TEXT SHOWN:
For what it’s worth, if the government does get pressured into forcing companies to pay tax on these various business expenses, one very safe prediction is that the net effect will be to lower the wages offered to workers. Or, if the mandates, taxes, and regulations reach a certain level, the business will simply close down or new projects will be abandoned.

And those options obviously are not good news for workers.

Let’s now shift from the specific example of fifo workers to the broader issue of labor regulation. What happens if governments listen to people like Ms. McGrath and impose all sorts of rules that prevent flexible labor markets? According to recent scholarly research from three European economists, the consequence is more unemployment.

They start by pointing out that European nations with mandates and red tape have a lot more unemployment (particularly when the economy is weak) than countries with lightly regulated labor markets.

“The Great Recession has brought a substantial increase in unemployment in Europe. Overall, unemployment rate in the euro area has grown from 8 percent in 2008 to 12 percent in 2014. The change in unemployment has been very heterogenous.

“In northern Europe, unemployment did not grow substantially or even fell: in Germany, for example, unemployment rate has actually declined from 7 to 5 percent. At the same time, in Greece unemployment has grown from 8 to 26 percent, in Spain — from 8 to 24 percent, and in Italy — from 6 to 13 percent. Why has unemployment dynamics been so different in European countries?

“The most common explanation is the difference in labor market institutions that prevents wages from adjusting downward. If wages cannot decline, negative aggregate demand shocks (such as the Great Recession) result in growth of unemployment.”

The three economists wanted some way to test the impact of regulation, so they looked at the labor market for immigrants in Italy since some of them work in the formal (regulated) economy and some of them work in the shadow (unregulated) economy.

“While this argument is straightforward, it is not easy to test empirically. Cross-country studies of labor markets are subject to comparability concerns. The same problems arise in comparing labor markets in different industries within the same country. In order to construct a convincing counterfactual for a regulated labor market, one needs to study a non-regulated labor market in the same sector within the same country.

GIVEN INFORMATION:
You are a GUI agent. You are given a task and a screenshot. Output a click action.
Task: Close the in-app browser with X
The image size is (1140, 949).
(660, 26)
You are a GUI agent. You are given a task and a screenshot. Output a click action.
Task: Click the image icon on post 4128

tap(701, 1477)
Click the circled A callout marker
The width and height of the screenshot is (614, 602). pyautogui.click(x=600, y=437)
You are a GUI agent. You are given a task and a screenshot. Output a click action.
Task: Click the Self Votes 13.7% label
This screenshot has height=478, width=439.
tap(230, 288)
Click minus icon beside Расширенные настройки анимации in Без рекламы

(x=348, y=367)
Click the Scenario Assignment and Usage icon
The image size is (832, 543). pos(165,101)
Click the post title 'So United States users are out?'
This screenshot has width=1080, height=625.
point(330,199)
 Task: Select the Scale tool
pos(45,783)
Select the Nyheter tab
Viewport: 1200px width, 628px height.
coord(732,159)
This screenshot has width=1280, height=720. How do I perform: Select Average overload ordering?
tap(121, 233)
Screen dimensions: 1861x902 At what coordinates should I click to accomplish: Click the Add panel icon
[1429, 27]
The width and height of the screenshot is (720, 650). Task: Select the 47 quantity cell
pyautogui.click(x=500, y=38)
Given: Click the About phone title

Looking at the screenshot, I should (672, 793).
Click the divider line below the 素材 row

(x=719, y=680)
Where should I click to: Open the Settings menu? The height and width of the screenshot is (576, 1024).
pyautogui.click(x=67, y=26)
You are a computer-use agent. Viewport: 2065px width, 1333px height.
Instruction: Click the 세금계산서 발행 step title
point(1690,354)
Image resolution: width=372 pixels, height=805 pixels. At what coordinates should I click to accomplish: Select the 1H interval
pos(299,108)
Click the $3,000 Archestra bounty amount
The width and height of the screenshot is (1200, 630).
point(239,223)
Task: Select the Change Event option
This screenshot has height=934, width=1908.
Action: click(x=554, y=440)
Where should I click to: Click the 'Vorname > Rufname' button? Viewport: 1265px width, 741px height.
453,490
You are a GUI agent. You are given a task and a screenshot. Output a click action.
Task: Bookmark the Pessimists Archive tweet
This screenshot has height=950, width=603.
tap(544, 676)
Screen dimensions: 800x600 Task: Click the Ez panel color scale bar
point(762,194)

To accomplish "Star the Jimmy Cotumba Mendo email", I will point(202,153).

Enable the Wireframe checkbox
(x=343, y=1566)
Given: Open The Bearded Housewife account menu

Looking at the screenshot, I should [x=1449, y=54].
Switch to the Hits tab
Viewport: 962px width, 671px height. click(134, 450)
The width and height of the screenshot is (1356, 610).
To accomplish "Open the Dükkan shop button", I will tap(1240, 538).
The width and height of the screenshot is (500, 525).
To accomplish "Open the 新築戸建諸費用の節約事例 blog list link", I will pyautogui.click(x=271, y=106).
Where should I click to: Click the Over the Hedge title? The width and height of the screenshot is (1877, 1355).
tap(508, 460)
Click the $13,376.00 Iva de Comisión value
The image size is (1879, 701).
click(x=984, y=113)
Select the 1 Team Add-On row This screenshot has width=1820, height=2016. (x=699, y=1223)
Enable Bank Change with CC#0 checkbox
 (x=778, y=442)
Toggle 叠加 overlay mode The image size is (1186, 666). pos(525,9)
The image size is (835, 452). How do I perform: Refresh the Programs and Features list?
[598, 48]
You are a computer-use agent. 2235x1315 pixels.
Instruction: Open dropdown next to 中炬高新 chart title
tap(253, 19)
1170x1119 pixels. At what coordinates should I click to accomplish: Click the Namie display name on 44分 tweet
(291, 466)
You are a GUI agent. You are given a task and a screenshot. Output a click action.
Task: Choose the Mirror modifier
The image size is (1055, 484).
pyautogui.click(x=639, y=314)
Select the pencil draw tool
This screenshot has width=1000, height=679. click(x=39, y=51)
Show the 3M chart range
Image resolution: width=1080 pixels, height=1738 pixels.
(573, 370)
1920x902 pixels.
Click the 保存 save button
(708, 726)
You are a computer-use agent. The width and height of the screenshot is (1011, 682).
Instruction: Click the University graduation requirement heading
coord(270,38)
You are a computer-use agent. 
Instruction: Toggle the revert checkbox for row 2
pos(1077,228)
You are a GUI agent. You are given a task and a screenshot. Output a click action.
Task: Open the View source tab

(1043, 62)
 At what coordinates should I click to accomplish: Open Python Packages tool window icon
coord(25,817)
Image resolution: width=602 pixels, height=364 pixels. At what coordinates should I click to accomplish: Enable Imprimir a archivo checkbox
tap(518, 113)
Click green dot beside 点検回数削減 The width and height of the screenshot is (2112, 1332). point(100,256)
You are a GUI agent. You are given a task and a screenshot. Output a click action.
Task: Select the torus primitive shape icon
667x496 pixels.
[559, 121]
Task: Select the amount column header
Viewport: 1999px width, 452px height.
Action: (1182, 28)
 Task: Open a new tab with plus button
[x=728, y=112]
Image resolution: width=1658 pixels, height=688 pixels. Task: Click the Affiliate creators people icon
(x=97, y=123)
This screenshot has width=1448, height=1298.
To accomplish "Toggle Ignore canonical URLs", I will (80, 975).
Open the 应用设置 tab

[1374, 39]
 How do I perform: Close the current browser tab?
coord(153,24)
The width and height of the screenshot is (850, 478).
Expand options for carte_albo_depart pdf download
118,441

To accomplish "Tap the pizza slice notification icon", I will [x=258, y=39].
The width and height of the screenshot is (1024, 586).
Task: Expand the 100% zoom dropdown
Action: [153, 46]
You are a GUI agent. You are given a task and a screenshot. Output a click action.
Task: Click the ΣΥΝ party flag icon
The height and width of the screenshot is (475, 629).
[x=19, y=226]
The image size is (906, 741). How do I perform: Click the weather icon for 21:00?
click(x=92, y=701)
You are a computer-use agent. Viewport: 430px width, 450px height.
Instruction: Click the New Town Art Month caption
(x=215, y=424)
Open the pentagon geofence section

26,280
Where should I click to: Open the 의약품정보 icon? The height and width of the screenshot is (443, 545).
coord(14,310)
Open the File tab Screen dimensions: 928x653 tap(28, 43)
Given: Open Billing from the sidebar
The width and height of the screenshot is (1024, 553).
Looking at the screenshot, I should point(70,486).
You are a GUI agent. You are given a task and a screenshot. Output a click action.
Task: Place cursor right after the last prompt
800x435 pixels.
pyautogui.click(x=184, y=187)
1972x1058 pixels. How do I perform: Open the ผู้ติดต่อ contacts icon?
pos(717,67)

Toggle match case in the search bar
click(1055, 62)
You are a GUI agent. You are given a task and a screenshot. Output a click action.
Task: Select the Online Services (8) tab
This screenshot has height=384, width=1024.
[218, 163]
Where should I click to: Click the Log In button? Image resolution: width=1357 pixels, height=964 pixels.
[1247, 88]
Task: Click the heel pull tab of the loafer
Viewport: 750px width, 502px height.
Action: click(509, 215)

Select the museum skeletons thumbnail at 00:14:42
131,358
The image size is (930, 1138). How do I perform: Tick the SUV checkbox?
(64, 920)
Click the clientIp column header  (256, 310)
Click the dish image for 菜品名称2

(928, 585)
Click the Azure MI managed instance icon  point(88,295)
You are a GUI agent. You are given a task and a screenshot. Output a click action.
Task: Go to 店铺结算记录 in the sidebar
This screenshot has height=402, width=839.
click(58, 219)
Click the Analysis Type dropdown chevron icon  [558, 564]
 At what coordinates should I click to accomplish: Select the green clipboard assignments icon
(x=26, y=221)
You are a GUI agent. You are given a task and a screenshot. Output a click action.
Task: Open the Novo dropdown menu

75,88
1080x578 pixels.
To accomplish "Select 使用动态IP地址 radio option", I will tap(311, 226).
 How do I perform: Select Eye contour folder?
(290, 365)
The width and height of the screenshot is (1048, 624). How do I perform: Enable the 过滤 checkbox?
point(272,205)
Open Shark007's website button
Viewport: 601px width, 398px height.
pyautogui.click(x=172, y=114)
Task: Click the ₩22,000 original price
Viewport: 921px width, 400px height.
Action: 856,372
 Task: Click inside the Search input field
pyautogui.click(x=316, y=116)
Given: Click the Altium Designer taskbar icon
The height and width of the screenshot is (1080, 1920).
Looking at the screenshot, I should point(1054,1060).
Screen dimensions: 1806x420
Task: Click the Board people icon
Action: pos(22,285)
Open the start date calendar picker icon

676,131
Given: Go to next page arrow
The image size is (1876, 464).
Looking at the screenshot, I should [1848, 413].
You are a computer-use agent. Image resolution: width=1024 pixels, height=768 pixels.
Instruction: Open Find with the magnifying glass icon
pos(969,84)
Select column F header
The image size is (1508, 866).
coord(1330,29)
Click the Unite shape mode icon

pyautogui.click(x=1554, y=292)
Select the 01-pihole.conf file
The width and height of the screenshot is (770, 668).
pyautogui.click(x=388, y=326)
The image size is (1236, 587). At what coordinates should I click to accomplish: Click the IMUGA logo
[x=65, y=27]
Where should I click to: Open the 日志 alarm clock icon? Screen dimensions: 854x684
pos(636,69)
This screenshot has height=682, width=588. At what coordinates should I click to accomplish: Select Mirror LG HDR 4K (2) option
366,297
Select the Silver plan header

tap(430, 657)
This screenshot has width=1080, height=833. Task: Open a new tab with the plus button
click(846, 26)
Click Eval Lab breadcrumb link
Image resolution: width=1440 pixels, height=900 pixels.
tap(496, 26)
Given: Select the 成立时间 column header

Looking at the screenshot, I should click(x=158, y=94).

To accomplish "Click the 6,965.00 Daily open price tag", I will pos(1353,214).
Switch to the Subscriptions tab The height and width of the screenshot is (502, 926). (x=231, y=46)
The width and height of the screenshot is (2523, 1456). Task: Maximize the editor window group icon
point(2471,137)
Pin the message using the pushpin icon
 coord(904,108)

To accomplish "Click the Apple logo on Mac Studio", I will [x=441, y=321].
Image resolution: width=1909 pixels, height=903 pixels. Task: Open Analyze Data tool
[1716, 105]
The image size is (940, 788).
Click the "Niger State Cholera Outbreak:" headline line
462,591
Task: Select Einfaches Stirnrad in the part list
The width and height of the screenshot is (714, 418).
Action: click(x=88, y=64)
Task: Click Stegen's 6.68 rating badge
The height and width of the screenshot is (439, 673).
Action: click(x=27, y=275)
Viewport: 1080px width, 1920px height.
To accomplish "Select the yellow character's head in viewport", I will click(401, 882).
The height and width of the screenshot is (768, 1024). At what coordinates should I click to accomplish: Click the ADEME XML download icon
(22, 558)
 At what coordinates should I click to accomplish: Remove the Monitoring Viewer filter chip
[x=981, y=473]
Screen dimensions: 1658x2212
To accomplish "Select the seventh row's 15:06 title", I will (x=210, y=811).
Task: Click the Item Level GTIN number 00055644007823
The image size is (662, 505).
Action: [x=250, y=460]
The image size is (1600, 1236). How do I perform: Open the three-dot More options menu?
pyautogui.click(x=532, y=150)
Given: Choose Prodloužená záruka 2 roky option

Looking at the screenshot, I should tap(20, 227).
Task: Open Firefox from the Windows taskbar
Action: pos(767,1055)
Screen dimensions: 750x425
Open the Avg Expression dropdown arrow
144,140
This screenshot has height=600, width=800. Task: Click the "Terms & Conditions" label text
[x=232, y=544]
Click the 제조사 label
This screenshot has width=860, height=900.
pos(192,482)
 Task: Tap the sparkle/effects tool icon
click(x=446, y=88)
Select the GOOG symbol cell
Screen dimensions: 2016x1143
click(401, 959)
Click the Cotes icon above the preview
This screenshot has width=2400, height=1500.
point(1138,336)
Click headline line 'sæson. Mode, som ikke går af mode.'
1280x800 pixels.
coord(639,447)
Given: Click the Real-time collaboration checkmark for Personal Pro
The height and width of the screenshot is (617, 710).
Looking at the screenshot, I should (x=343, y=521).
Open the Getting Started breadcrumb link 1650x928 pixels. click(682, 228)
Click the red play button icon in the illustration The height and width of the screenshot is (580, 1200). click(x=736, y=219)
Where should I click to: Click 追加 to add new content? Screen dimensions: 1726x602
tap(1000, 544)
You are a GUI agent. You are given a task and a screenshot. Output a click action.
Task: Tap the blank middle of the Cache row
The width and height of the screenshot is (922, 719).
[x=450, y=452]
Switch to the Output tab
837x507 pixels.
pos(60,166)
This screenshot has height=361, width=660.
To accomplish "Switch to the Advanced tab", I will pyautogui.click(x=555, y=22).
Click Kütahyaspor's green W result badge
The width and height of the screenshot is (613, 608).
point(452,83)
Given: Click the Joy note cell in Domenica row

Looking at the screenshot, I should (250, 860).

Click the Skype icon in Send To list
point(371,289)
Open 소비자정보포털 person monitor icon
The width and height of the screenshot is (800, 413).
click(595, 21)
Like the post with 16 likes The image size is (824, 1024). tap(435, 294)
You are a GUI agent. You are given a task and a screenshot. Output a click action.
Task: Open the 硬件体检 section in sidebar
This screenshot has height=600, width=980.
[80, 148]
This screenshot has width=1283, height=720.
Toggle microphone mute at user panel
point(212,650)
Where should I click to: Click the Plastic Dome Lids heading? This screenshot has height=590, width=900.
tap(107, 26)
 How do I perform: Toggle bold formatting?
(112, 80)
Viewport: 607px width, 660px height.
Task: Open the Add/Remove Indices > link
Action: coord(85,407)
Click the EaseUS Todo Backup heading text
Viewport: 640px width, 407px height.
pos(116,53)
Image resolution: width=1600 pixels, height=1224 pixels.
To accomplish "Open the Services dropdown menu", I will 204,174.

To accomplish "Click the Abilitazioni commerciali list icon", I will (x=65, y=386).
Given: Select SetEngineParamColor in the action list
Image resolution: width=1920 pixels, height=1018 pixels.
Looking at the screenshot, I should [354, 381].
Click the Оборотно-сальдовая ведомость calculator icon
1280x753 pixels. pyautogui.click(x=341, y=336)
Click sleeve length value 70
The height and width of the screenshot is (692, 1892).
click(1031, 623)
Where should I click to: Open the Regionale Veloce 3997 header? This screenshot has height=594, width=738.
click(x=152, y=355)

TASK DESCRIPTION:
Repeat word for word the portion of the text on labor regulation that begins at "The three economists" and stops after "sector within the same country.". You will not need the material for this.

WRITTEN RESPONSE:
The three economists wanted some way to test the impact of regulation, so they looked at the labor market for immigrants in Italy since some of them work in the formal (regulated) economy and some of them work in the shadow (unregulated) economy.

“While this argument is straightforward, it is not easy to test empirically. Cross-country studies of labor markets are subject to comparability concerns. The same problems arise in comparing labor markets in different industries within the same country. In order to construct a convincing counterfactual for a regulated labor market, one needs to study a non-regulated labor market in the same sector within the same country.